A common failing is a company’s data strategy reflects its data acquisition and use perspective as of five or 10 years ago, whereas its situation will have changed radically in the interim. A mid-sized Lloyd’s carrier may have undergone a thorough overhaul and established a data lake and warehousing at the cost of many millions of pounds. But the subsequent introduction of various pieces of low-code software means its data has once again become impossible to track.

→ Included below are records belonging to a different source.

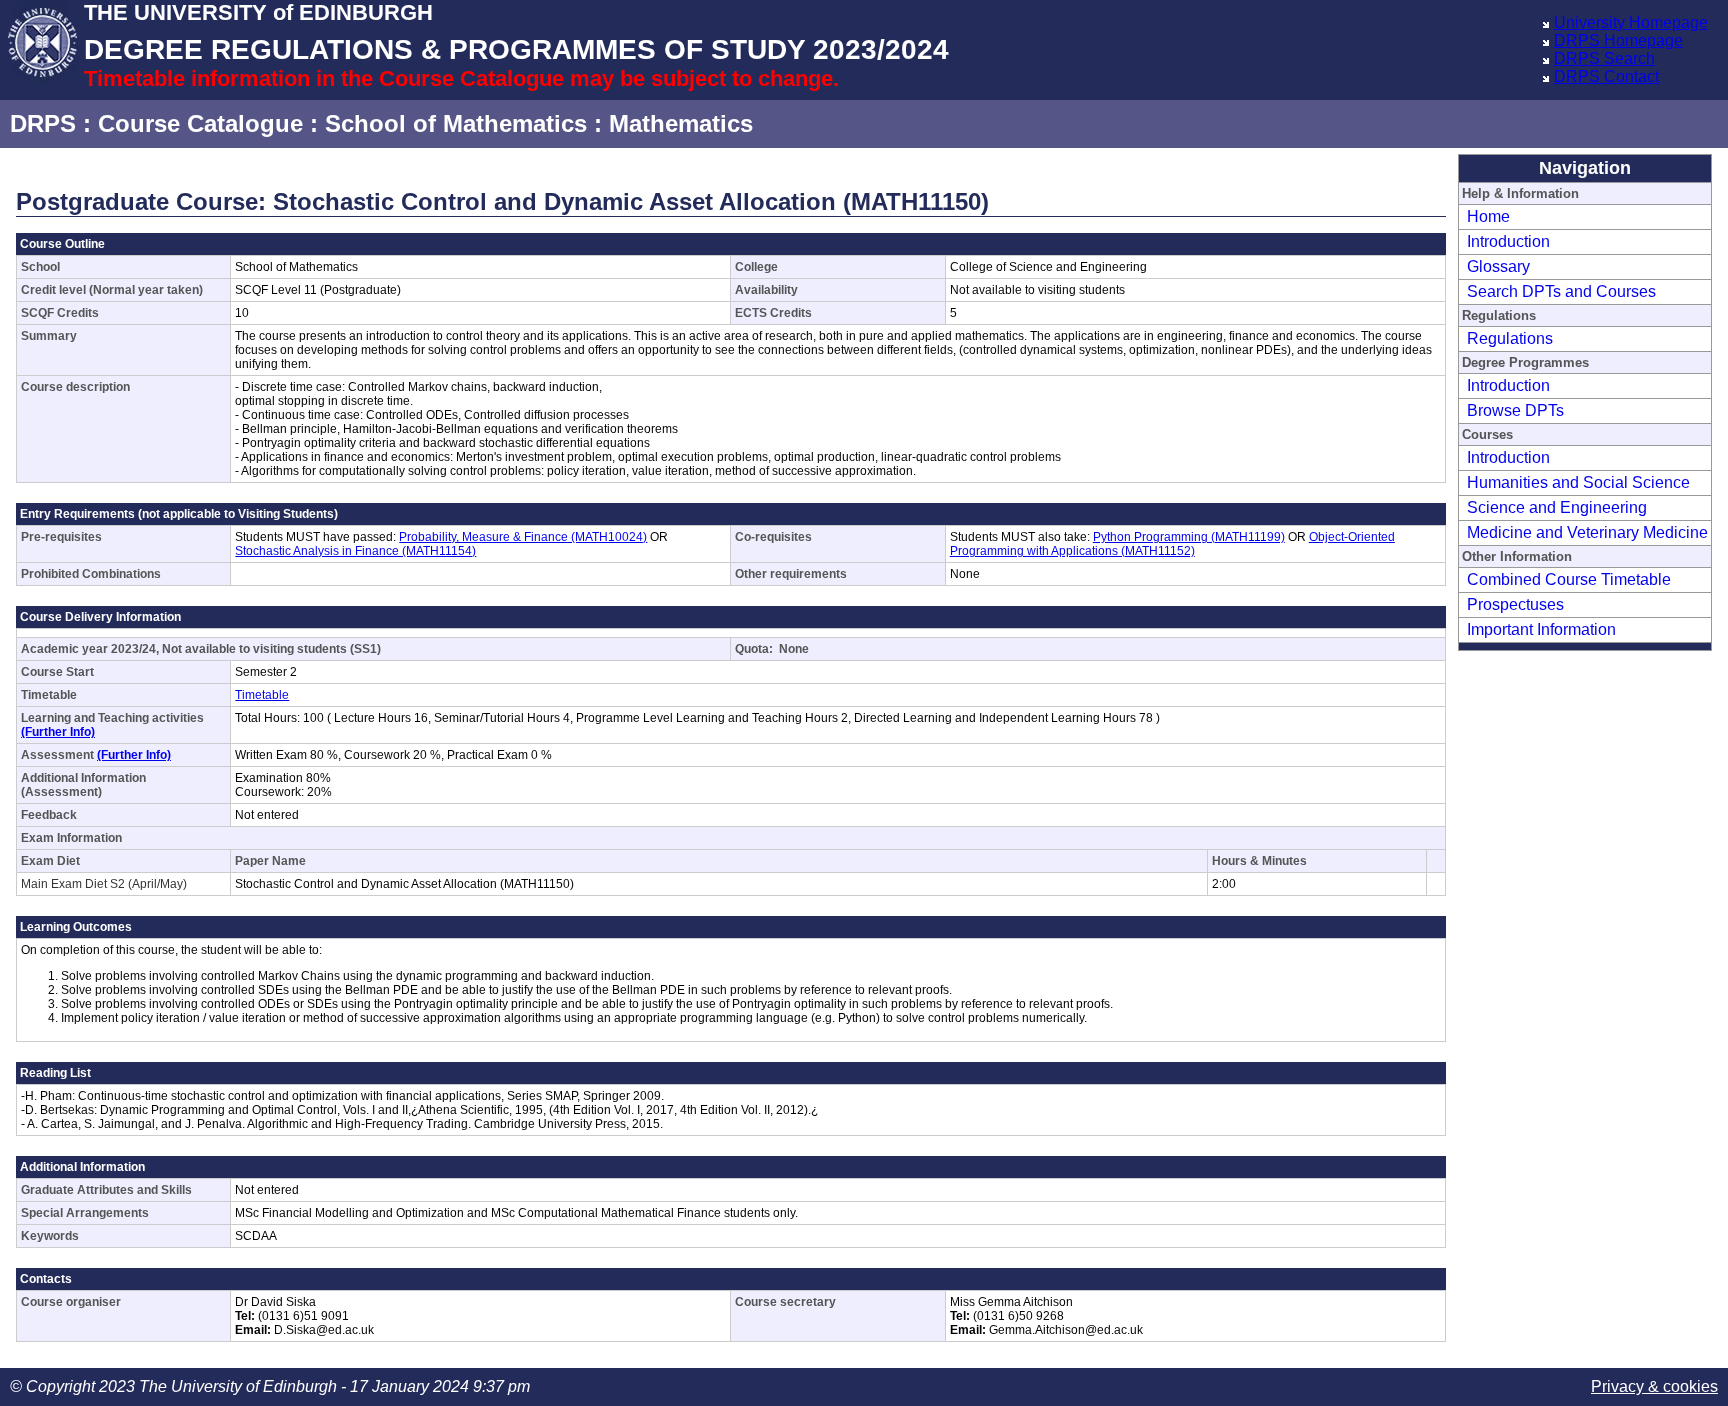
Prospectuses (1515, 604)
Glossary (1498, 266)
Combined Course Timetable (1569, 579)
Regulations (1510, 338)
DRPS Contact (1606, 76)
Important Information (1541, 629)
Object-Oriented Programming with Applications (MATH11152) (1172, 544)
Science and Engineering (1557, 507)
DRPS (43, 123)
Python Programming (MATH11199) (1189, 537)
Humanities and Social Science (1578, 482)
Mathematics (681, 123)
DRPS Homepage (1618, 40)
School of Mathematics (456, 123)
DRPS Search (1604, 58)
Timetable (262, 695)
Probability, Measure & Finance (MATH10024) (523, 537)
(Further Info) (58, 732)
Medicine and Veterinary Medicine (1587, 532)
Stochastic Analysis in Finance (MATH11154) (355, 551)
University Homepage (1631, 22)
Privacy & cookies (1654, 1386)
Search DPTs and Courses (1561, 291)
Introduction (1508, 241)
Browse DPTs (1515, 410)
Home (1488, 216)
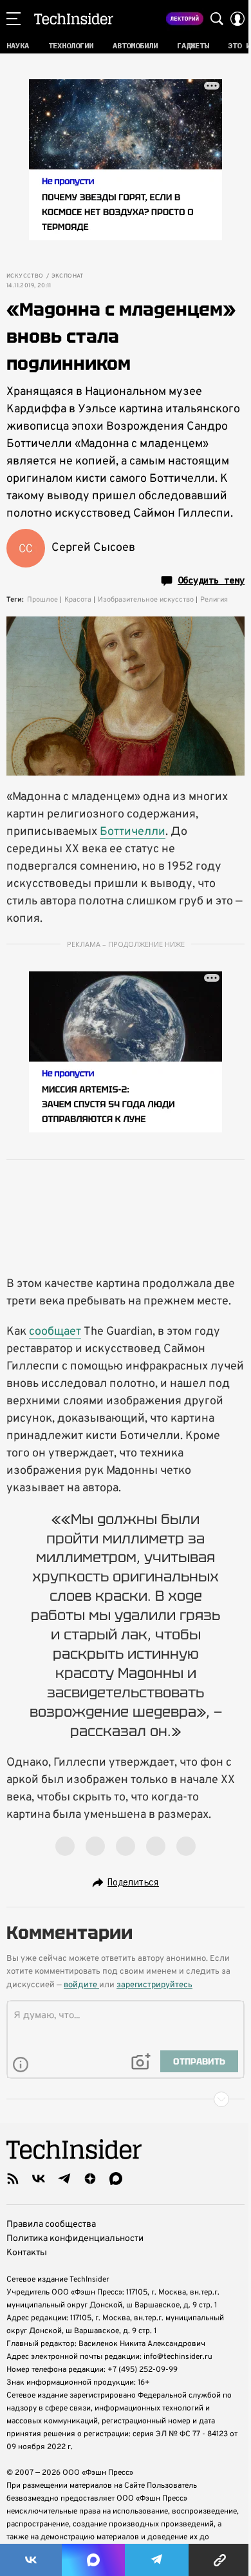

The challenges of a given data strategy will change with an individual company’s development and with technological advancements in general, which means it is important for any data strategy to adapt to such changes.

At Lloyd’s, the standardisation entailed in the creation of the Core Data Record under Blueprint Two is a move in the right direction, although elements of the programme inevitably have their detractors. Overall, it will facilitate the development of coherent data strategies by providing more certainty.

However, each company individually must still be clear about where it is going and why. It is also vital senior managers without particular tech expertise are involved in the process and have a clear sightline of how data can help them achieve their overall aims. Ultimately, having the right data strategy – including sound data governance – will separate the re/insurers who thrive from those who will struggle to achieve a competitive edge.